Dataset records:
== Segment start ==

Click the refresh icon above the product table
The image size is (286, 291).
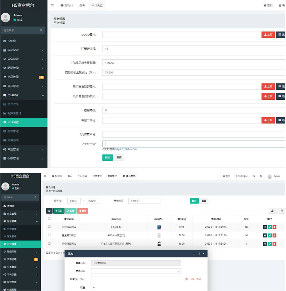pyautogui.click(x=49, y=211)
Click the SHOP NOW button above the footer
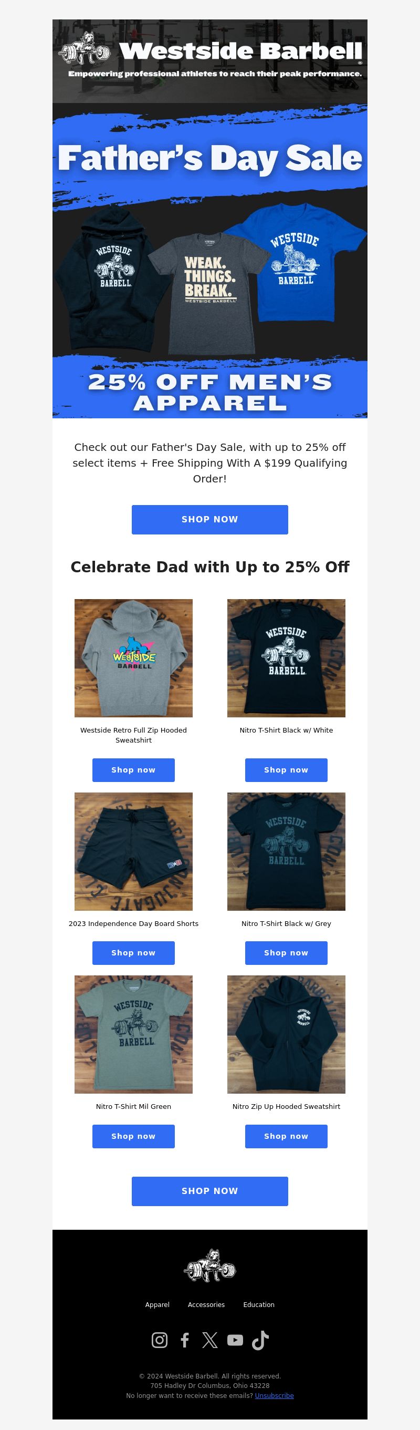 point(210,1191)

== Segment end ==

#### Problem description:
Leaving out every picture, repeat the records above exactly as they stand.

#### Result of this task:
Click the refresh icon above the product table
The image size is (286, 291).
pyautogui.click(x=49, y=211)
Click the SHOP NOW button above the footer
 point(210,1191)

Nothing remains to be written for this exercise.